Legal bid to repatriate body of daughter killed in Syria
THE father of the first British woman to die fighting in Syria against the Islamic State of Iraq and the Levant has launched a campaign to bring his daughter’s remains back to the UK.
Dirk Campbell’s daughter Anna travelled to Syria via Lebanon in 2017 to join Kurdish forces fighting in the north-west city of Afrin.
In March last year, Ms Campbell died after it is thought she was hit during Turkish airstrikes while fighting with an all-female brigade of the Kurdish People’s Protection Units. The 26-yearold was the eighth British citizen to die in the country but the first woman.

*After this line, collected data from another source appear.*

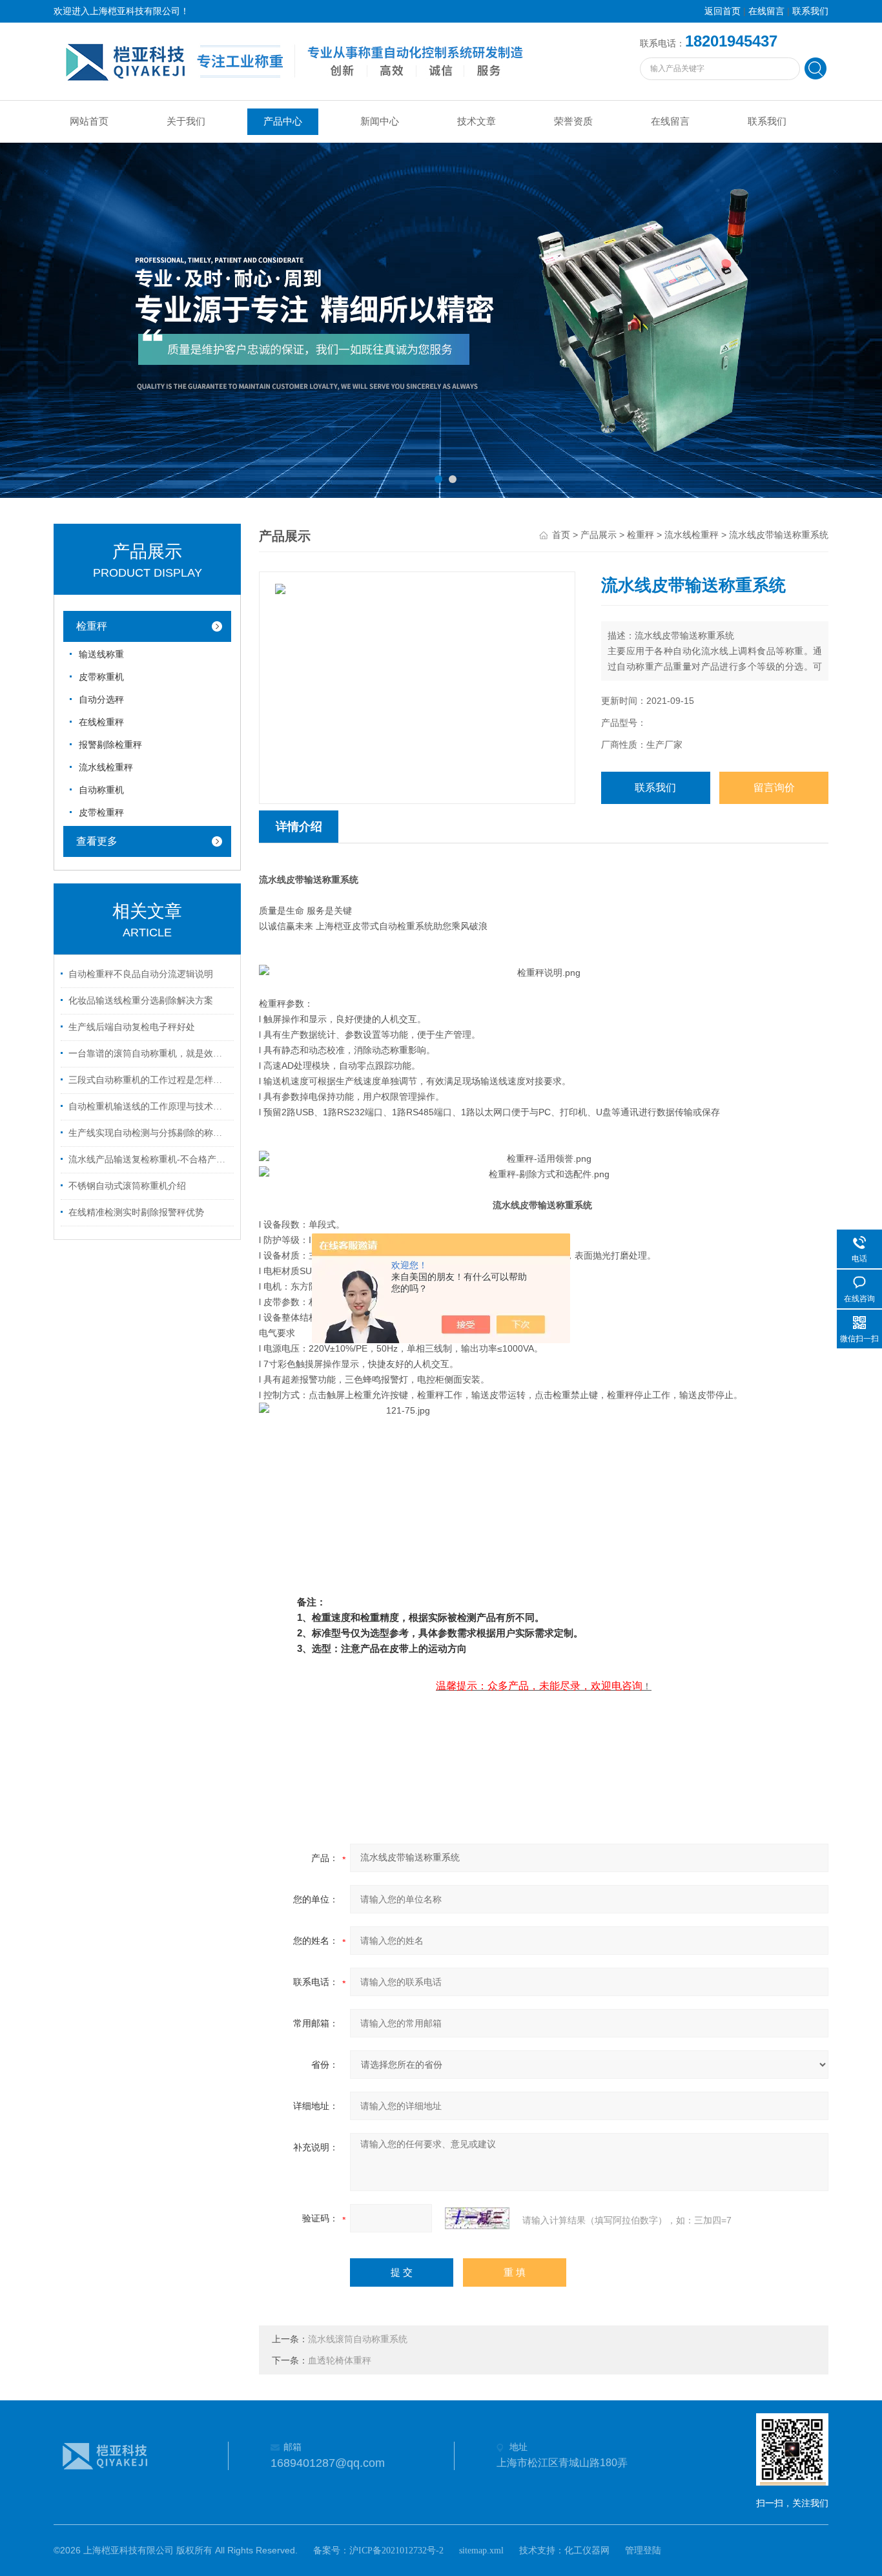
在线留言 (766, 11)
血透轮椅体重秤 (339, 2360)
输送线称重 (101, 654)
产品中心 (282, 121)
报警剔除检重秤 (110, 745)
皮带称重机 (101, 677)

Mr Campbell, a musician from Lewes, East Sussex, has launched a legal campaign to bring his daughter’s body home from the now-turkish controlled area. He said his repeated appeals to the British and Turkish governments to repatriate Ms Campbell’s remains have failed, despite knowing the location of her body.
After instructing human rights lawyers Mccue & Partners, Mr Campbell is raising funds for his legal fees in order to make formal representations to the Turkish government and potentially take legal action against the country.
Mr Campbell said: “My meetings with the Foreign Office have proved fruitless despite promises to ‘do our best’. My MP has done nothing to help. I have been left with no option but to seek legal action.”
“It is an embarrassment to the UK and a disgrace and shame on Turkey that her body has been left to rot in the rubble of a ruined city.”